Render everything in the material from the line containing "You are a GUI" down to the line containing "coord(439,153)" as a Markdown table with the columns Row and Material line, one row per line with blank lines skipped. Leave the pictures out of your answer.
** Begin DATA EXCERPTS **
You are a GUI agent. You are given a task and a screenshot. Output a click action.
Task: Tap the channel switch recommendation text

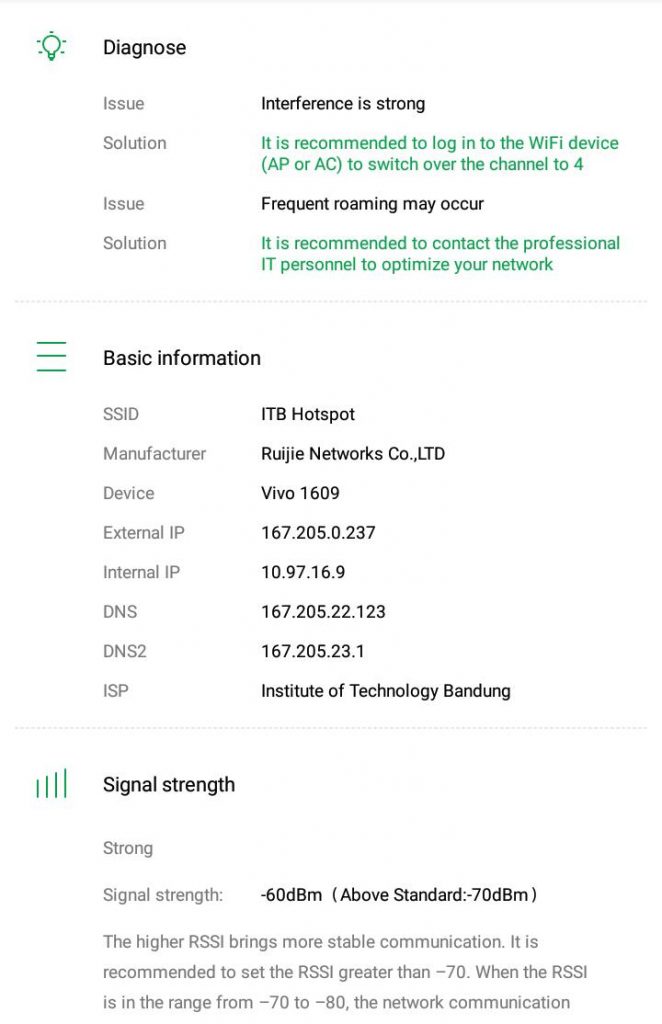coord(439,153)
** End DATA EXCERPTS **
** Begin DATA EXCERPTS **
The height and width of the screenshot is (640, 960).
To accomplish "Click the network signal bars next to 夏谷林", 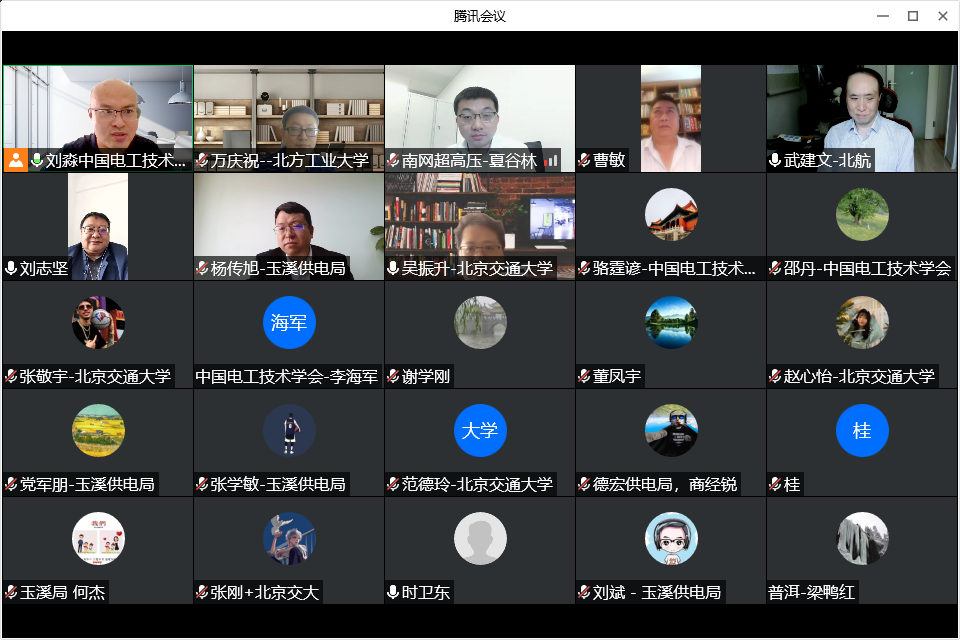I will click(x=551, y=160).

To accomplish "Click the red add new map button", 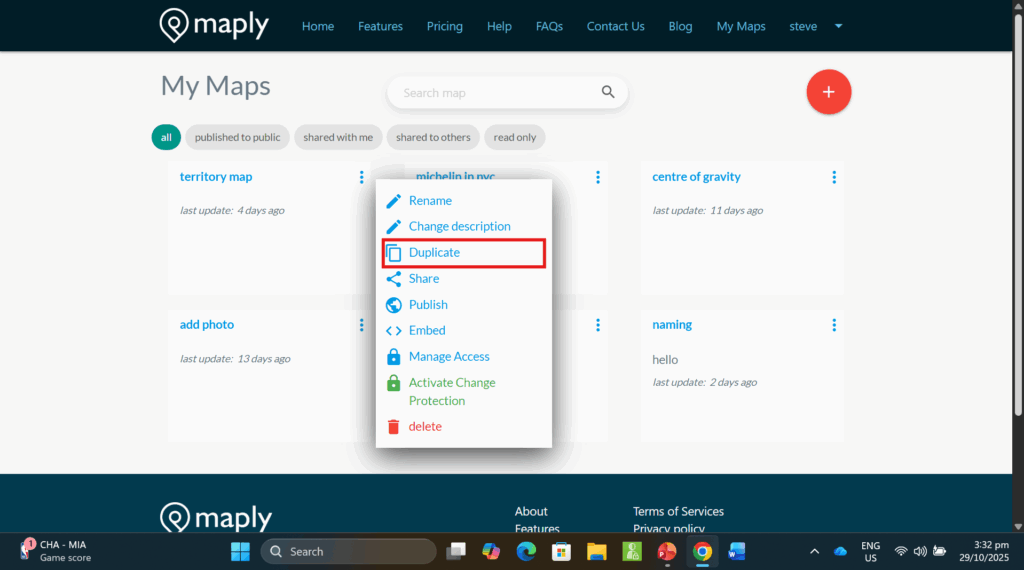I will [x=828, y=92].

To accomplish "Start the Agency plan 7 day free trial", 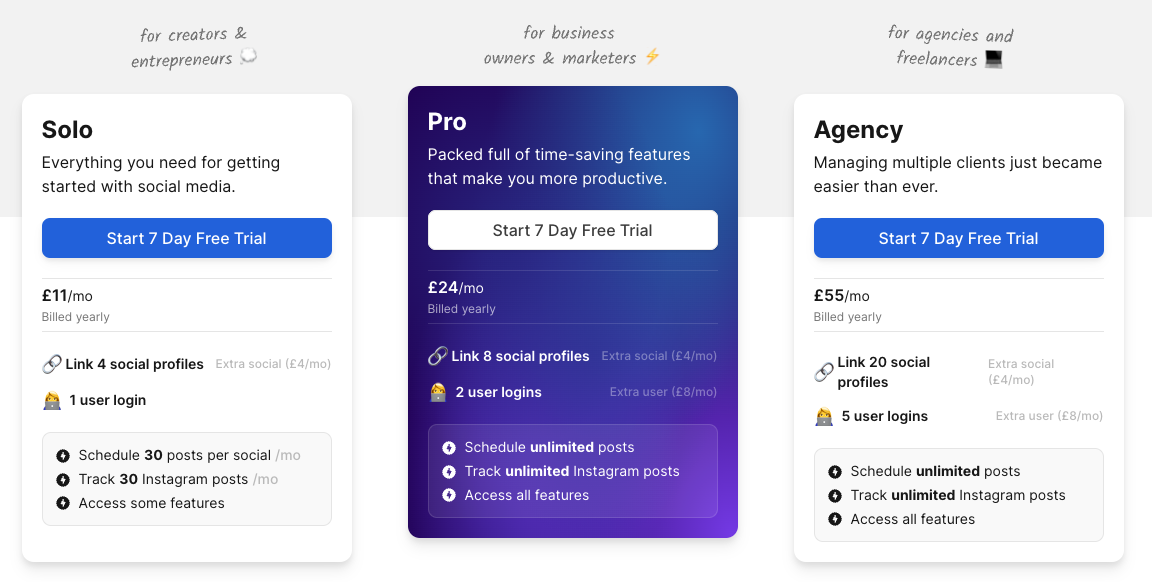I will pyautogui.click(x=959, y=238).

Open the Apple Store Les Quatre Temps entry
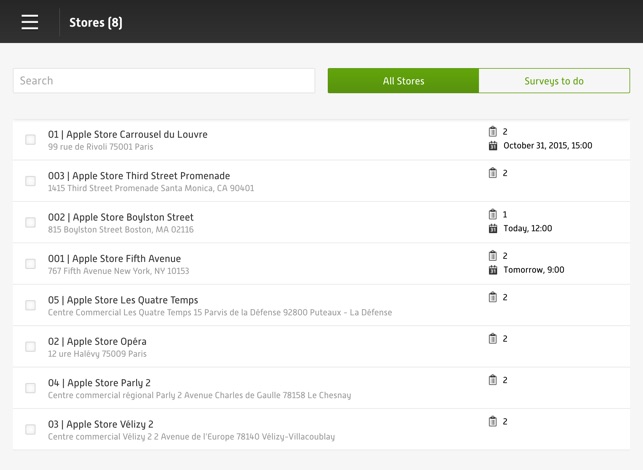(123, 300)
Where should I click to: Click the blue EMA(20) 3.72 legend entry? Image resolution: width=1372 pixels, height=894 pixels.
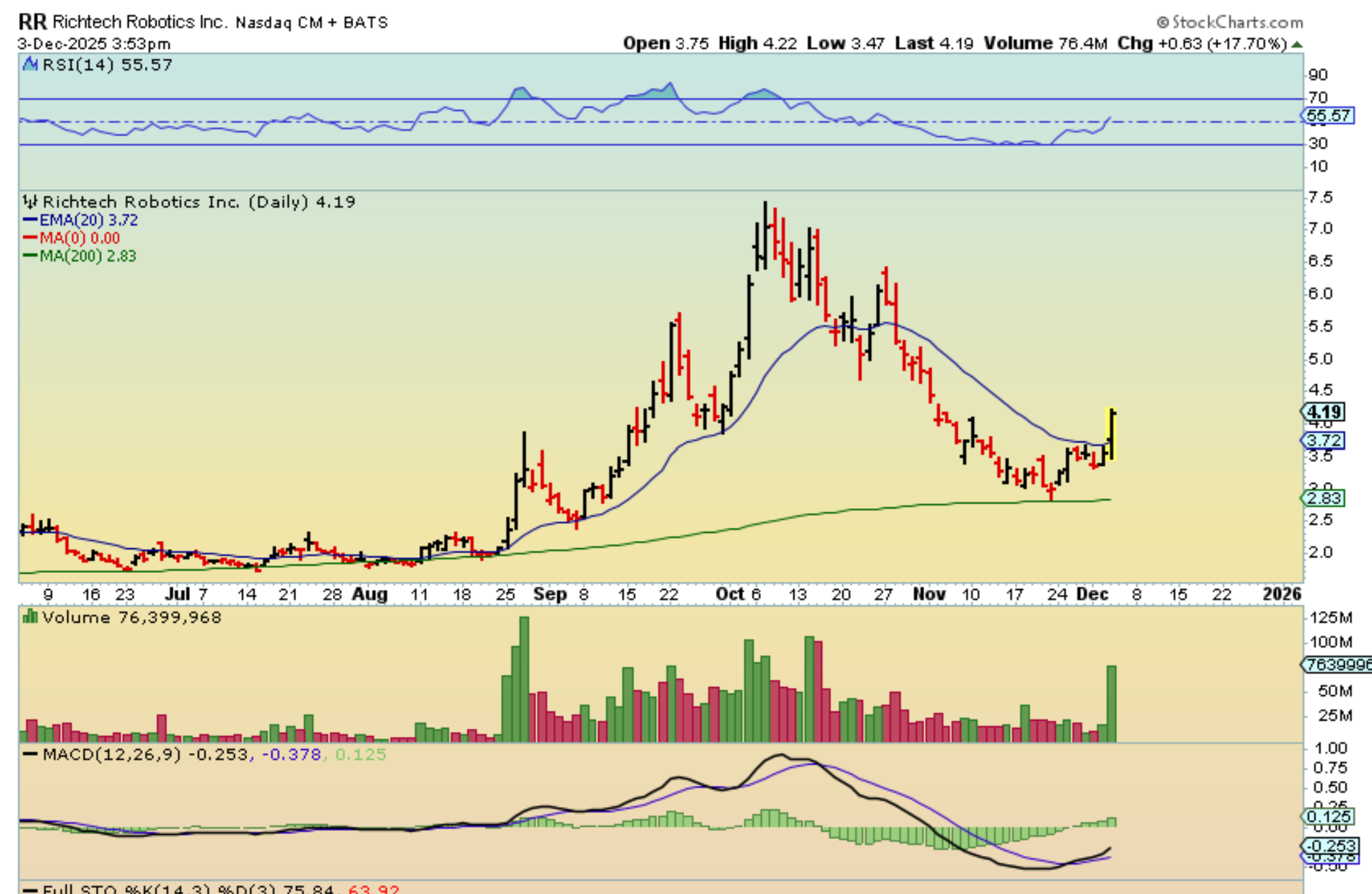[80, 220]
** End DATA EXCERPTS **
→ WRITTEN RESPONSE
| Row | Material line |
|---|---|
| 1 | You are a GUI agent. You are given a task and a screenshot. Output a click action. |
| 2 | Task: Tap the channel switch recommendation text |
| 3 | coord(439,153) |